The investigation of Snuff: A Documentary About Killing on Camera is in part existential.  Do “snuff films” even exist?  And by “snuff film,” as defined by some of the critics and film historians interviewed in the documentary, the definition is specific to a murder committed on camera and then sold or distributed for profit.  Truth or urban legend?

Of the interviewees, only producer (executive producer of this very film) Mark L. Rosen claims to have seen some.  Others believe of disbelieve.  Though with Rosen’s interviews as two key segments of a film told in chapters, we are meant to believe his stories as he tells them.
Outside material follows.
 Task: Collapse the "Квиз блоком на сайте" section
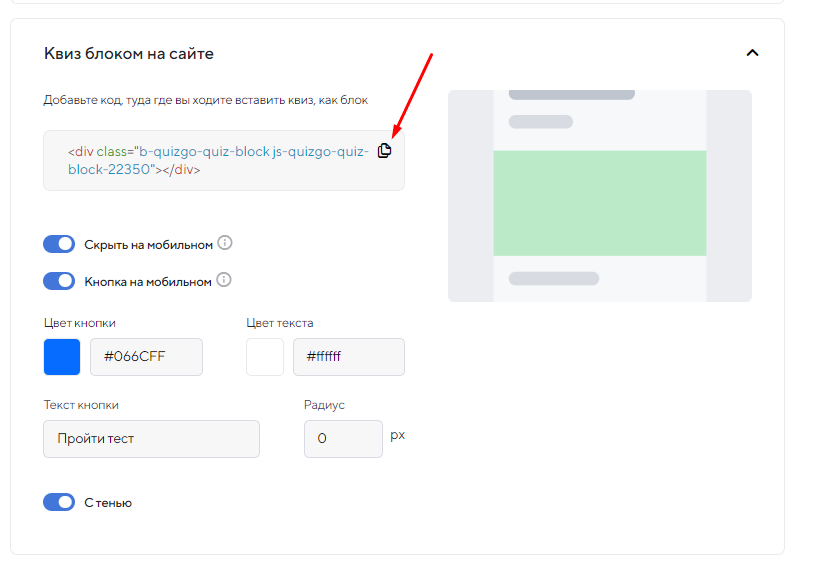(x=752, y=53)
The documentary is open in many ways and some of the interviewees provide interesting perspectives and knowledge, but the overall creation is amateurish, particularly the chaptering of the thing, referring back to the “table of contents” at each segment.
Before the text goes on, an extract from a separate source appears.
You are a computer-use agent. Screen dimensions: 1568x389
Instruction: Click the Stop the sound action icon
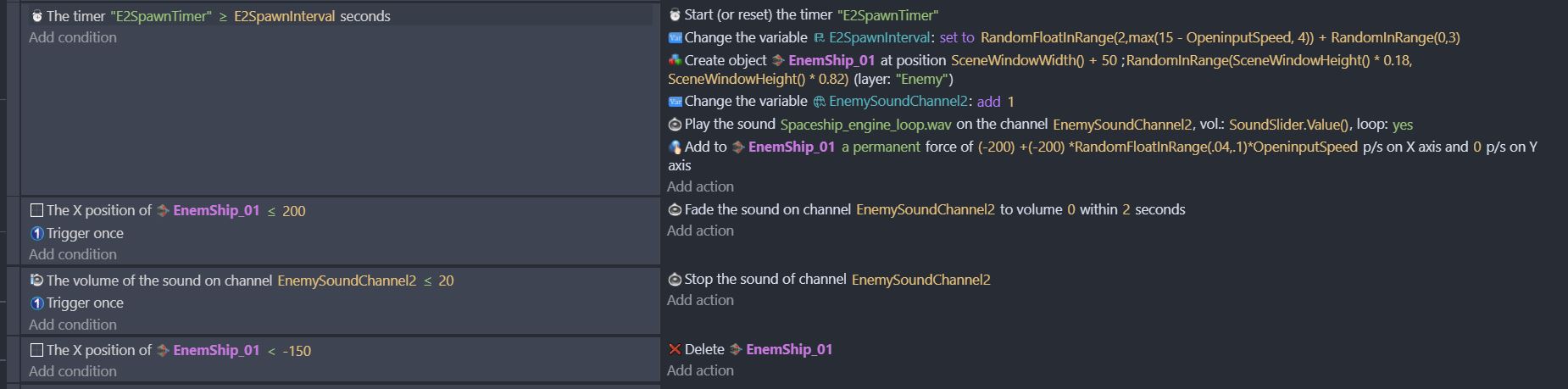point(675,280)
The film gives particular attention to the 1976 Michael and Rebecca Findlay film Snuff, even featuring its climactic pseudo-killing.  Also the notable notoriety of Cannibal Holocaust (1980) is invoked.  And of course, the Faces of Death series.

It also addresses the history of publicly viewed video and film of real deaths, starting with the airing of daily footage during the Vietnam War and extending to the video clips of beheadings and targeted killings in the Middle East of more recent times.

They also do a segment on the potentially innovative (and horribly horrific) murders and tortures made on video by Leonard Lake and Stanley Ng, samples that would classify as “snuff” only if they’d had mind to distribute and profit from it.

Really, “snuff” culture is freakishly rampant on the internet.  You don’t have to delve too far into 4chan (or elsewhere) to find images of gruesomeness all too real.  The atrocities that are “crush videos” and the extremity of not just your normal run of the mill pornography but the far more sinister and awful kinds that certainly exist in the darker recesses of the world, to think that images of people dying in reality are caught on film and pored over, whether profited by or not, I don’t doubt the existence of such terrible things.

The parallel with pornography is apt.  Detached from specificity to anything vaguely erotic, it is depiction in lurid detail of real world sensationalist materials, devoid of something more artistic.

Frankly, it’s an interesting topic.  It’s a shame it’s not a more interesting movie.